* Tasks to perform
(a) List the three things the writer of the letter about a mother with dementia tried to convince the mother to do.
(b) Please replace "GUI agent" with "UI assistant" in the records, beginning at their first line and stopping after the line that contains "coord(482,5)", and change nothing else. Leave the pictures out.

* Article
◆ ◆ ◆ ◆ ◆ ◆ ◆
By Cary Tennis
When my mom first was showing signs of dementia I was adamant that “something must be done” as I got married, started a new career, and quickly had two small children. Naturally, what I did was try to convince my mother to move into town, stop driving her car, and consider visiting a neurologist. My older brother, who lived much closer than my 1,500 plus miles, shrugged like it was no big deal. I should mention that both of us were still in our 30s, one of us (ahem, me) quite at the low end.
Fast-forward almost seven years and now my mother had moved in with my brother, only to move out and into assisted living in the same city where he resides. Not even in the same state where she lived prior to this upheaval, but very close and much more similar culturally, weather-wise, and a million other ways than my own state of California. Much. As my older brother goes through a divorce (no children) and continues on his path of creating, working, and great success, he has grown incredibly frustrated with the burden of caring for a parent with a very rare form of Alzheimer’s. While her facility does do a lot, she has always felt that family should do most of the caretaking and is constantly reaching out to my brother for help. For my part, I visit four times a year to help relieve the burden, and call often. In fact, my brother will tell me when he has a weekend he needs to focus and I’ll check in multiple times to make sure she does not disturb him. Still, it’s not even close to the job my brother has taken on at an early age.
◆ ◆ ◆ ◆ ◆ ◆ ◆
* Records for this exercise
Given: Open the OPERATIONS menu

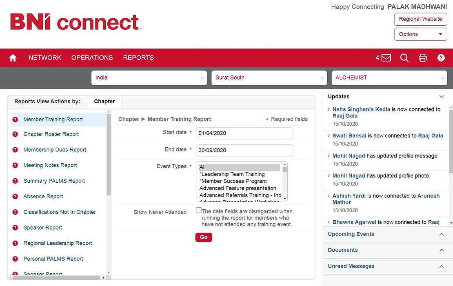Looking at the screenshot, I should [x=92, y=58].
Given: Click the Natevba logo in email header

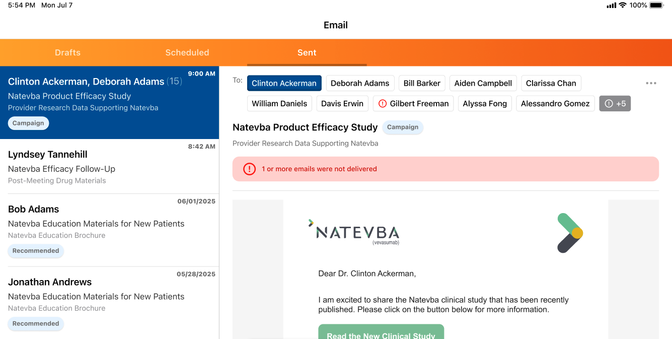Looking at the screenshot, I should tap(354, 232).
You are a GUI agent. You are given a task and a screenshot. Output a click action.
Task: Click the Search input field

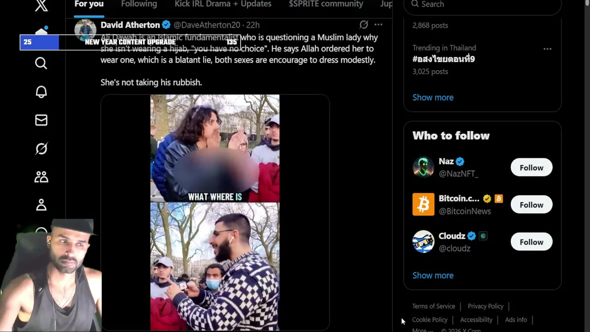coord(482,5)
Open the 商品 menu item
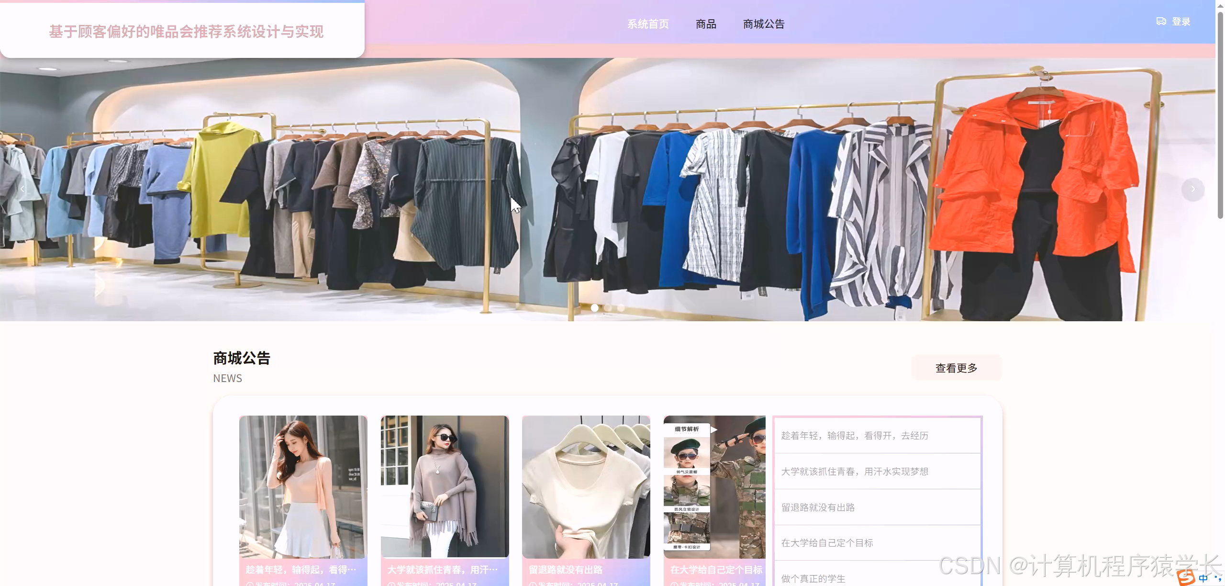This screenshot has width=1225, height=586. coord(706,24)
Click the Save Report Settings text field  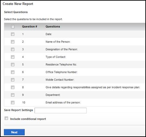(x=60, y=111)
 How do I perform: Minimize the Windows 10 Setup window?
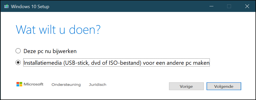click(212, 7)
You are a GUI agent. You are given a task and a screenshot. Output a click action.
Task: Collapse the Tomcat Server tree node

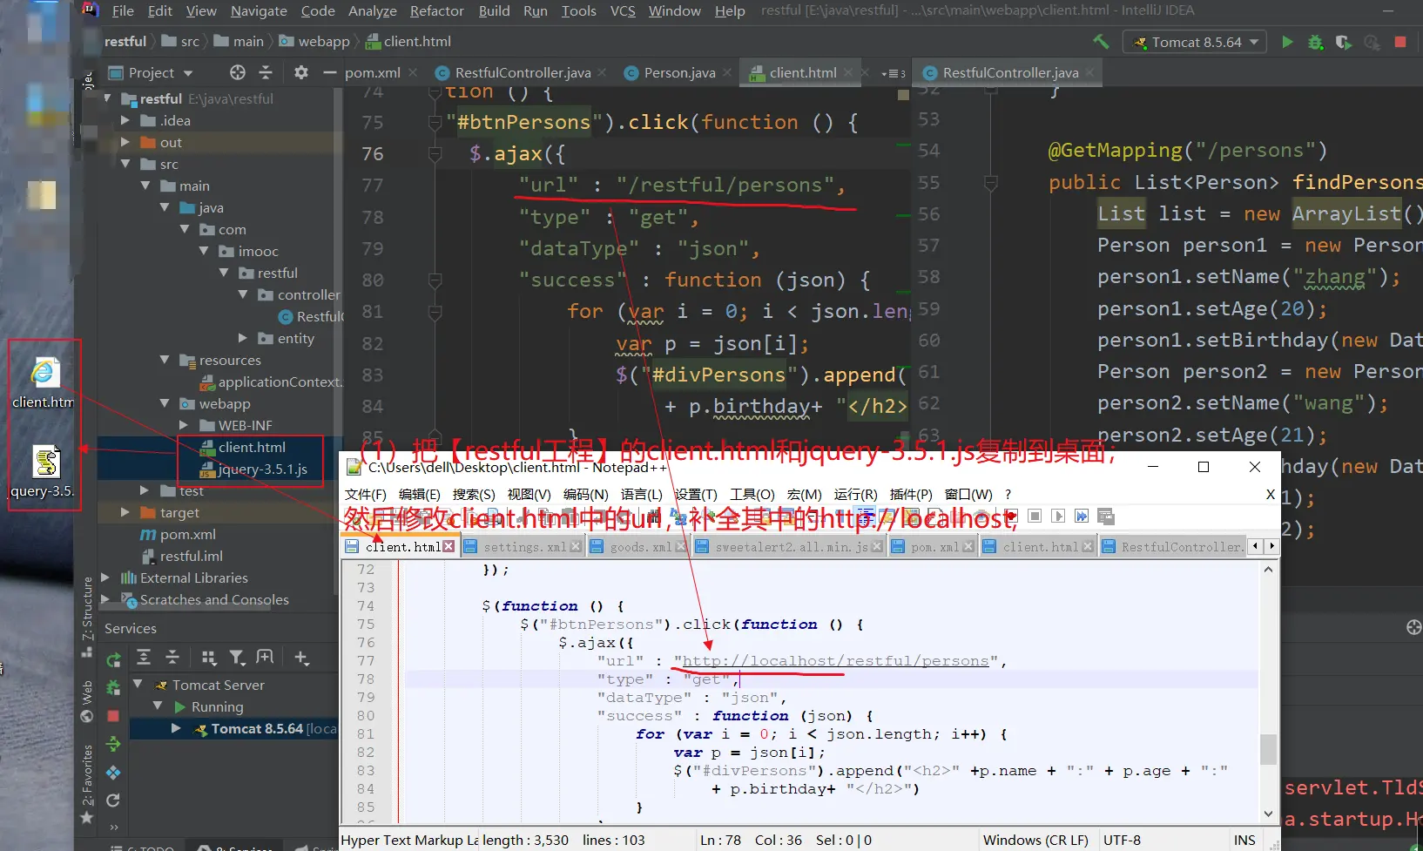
◆ ◆ ◆ ◆ ◆ ◆ ◆
* Answers below
(a)
- Move into town
- Stop driving her car
- Consider visiting a neurologist

(b)
Given: Open the OPERATIONS menu

Looking at the screenshot, I should [x=92, y=58].
Given: Click the Natevba logo in email header

Looking at the screenshot, I should tap(354, 232).
You are a UI assistant. You are given a task and a screenshot. Output a click action.
Task: Click the Search input field

coord(482,5)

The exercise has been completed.